• [Exercise goal] Can you rewrite the records from the line that contains "Task: Click the orange" through the line that contains "Select BIOS Setup", both lines included and nothing outside them? Keep the requests unchanged, but multiply every coordinate in the answers by 0.9 and round each result to a whole number, rounding halves up.

• [Input material]
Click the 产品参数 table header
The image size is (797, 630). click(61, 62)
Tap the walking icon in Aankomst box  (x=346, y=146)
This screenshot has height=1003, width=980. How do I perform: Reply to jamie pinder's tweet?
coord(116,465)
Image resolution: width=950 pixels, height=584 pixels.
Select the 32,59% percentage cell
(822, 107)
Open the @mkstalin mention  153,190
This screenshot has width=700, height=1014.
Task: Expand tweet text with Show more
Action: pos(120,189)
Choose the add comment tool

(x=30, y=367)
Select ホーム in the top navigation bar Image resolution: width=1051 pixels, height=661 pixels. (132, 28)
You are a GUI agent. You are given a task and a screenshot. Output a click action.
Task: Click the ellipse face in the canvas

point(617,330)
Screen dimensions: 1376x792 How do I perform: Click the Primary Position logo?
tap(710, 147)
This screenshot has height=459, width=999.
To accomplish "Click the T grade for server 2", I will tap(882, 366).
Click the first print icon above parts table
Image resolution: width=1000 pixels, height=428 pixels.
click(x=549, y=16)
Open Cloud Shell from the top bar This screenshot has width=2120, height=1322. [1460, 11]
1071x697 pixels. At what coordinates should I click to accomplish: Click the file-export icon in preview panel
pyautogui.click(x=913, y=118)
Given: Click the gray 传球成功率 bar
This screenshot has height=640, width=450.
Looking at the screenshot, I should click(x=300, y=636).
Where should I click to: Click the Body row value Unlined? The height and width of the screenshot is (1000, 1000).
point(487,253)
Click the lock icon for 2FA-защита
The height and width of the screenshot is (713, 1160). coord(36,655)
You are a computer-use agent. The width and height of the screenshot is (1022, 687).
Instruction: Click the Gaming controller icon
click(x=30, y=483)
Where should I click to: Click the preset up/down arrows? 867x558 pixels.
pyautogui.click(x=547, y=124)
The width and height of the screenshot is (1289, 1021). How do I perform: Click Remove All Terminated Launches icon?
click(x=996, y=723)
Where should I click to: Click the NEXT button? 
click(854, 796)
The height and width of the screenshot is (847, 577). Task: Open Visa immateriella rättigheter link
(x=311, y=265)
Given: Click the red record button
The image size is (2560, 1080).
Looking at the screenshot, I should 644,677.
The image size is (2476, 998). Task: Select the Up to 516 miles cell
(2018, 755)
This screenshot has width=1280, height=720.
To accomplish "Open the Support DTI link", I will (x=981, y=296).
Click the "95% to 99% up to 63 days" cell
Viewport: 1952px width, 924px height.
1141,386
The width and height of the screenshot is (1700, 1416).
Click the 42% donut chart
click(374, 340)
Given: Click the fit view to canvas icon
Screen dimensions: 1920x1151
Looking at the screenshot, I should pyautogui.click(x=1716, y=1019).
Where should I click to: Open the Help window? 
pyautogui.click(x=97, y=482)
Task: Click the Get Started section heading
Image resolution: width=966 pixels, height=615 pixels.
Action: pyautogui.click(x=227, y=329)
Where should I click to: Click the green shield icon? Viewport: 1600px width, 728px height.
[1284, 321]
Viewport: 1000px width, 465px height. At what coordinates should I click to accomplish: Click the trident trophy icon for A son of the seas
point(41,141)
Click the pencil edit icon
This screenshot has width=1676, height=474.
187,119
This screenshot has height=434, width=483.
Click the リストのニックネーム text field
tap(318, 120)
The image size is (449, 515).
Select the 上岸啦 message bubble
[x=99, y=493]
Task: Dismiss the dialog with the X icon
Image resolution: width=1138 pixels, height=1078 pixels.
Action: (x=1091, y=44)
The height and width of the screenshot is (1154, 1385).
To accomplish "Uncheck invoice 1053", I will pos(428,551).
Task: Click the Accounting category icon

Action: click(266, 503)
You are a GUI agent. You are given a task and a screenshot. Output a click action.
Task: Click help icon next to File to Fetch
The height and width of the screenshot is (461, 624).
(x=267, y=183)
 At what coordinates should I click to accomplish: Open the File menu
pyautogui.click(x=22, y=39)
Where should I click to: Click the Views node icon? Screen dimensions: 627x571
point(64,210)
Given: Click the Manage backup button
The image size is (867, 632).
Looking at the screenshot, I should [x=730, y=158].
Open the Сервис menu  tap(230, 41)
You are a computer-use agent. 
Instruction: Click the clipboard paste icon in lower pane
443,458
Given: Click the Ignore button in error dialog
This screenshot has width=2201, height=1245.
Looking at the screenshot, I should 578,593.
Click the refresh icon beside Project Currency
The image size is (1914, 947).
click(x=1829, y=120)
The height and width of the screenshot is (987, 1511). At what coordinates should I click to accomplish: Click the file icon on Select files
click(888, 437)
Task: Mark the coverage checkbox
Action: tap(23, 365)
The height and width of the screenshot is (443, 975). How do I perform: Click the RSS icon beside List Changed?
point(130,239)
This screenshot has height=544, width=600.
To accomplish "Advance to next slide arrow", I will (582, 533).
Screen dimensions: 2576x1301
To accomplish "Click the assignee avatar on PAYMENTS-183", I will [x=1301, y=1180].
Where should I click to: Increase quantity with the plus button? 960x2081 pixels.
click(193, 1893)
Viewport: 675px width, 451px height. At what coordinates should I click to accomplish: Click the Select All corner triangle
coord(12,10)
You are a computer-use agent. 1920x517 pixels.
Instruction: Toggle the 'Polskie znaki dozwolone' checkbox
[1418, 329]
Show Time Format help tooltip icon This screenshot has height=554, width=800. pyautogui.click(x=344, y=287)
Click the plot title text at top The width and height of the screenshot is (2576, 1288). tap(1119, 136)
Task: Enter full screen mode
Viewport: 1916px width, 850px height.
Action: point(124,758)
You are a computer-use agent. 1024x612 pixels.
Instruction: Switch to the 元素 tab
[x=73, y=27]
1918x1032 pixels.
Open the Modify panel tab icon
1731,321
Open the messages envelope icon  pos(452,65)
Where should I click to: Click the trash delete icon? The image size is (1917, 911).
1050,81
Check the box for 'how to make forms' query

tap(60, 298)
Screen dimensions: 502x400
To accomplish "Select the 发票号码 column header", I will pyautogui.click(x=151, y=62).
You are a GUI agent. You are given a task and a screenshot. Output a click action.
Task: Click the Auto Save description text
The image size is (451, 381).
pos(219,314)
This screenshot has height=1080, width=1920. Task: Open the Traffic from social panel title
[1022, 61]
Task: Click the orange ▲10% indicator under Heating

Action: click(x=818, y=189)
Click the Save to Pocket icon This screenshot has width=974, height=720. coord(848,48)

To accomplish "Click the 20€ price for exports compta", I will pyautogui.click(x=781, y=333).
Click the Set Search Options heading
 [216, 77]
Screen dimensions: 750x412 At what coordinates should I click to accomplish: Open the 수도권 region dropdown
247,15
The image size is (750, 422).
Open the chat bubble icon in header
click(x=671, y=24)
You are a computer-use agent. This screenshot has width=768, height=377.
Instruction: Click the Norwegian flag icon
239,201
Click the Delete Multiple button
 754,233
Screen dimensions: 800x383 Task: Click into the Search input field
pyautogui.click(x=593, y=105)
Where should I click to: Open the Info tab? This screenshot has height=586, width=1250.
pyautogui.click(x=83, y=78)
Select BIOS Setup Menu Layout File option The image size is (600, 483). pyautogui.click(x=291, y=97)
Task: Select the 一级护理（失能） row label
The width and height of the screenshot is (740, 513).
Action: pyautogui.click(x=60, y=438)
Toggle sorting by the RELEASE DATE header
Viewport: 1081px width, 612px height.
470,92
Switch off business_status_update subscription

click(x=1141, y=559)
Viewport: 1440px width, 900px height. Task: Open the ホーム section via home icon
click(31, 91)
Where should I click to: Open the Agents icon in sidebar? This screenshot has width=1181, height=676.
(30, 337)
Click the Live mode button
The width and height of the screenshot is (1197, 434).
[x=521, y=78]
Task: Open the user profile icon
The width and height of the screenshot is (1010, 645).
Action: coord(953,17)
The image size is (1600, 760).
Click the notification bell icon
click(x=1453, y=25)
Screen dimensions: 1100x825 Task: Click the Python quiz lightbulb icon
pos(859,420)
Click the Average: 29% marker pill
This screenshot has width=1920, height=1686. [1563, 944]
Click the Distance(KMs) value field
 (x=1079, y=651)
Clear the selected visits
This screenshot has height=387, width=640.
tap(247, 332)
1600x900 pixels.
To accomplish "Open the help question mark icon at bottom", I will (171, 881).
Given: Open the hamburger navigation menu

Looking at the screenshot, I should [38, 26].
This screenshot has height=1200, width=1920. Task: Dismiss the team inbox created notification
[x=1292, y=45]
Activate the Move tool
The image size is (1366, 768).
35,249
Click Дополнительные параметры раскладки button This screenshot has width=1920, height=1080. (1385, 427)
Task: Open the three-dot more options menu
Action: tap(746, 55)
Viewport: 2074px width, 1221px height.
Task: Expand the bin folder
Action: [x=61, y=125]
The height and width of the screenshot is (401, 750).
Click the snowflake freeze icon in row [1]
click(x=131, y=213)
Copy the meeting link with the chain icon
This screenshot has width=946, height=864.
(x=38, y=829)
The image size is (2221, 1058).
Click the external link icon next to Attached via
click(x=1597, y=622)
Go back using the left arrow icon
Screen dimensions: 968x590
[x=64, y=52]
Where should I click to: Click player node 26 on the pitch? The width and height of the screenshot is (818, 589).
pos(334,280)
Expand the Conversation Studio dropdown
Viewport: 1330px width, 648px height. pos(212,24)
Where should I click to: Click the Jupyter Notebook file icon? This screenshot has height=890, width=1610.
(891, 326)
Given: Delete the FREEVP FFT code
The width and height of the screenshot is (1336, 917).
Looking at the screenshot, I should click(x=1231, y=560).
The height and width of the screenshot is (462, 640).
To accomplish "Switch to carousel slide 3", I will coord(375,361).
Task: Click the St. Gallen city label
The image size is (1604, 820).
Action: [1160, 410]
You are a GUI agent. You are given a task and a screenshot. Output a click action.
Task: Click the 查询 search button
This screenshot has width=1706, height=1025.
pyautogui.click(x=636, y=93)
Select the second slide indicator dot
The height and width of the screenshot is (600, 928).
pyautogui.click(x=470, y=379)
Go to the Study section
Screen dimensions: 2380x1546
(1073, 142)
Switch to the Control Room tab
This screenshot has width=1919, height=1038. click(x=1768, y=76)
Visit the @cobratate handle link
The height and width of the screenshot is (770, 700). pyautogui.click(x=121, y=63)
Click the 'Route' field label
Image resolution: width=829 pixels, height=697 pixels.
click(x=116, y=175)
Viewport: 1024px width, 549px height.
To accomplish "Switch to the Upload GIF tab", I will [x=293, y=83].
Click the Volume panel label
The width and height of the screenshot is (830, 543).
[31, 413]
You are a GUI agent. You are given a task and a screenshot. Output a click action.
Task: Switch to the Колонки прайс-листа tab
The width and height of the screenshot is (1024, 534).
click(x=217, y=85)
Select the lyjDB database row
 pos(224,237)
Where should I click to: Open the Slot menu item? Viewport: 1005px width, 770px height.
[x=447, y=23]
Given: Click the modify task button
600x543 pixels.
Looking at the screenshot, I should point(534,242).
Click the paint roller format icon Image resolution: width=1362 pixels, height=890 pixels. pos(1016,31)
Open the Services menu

• [Task solution]
Task: Click the orange ▲10% indicator under Heating

Action: click(x=736, y=170)
Click the Save to Pocket icon This screenshot has width=974, height=720. coord(763,43)

To accomplish "Click the 20€ price for exports compta", I will pyautogui.click(x=703, y=300).
Click the Set Search Options heading
 [194, 69]
Screen dimensions: 750x412 At what coordinates should I click to accomplish: Open the 수도권 region dropdown
222,14
The image size is (750, 422).
Open the chat bubble icon in header
click(x=604, y=22)
You are a computer-use agent. This screenshot has width=768, height=377.
Instruction: Click the Norwegian flag icon
215,181
Click the Delete Multiple button
 679,210
Screen dimensions: 800x383 Task: Click into the Search input field
pyautogui.click(x=534, y=95)
Where should I click to: Open the Info tab? This screenshot has height=586, width=1250.
pyautogui.click(x=75, y=70)
Select BIOS Setup Menu Layout File option The image size is (600, 483). pyautogui.click(x=262, y=87)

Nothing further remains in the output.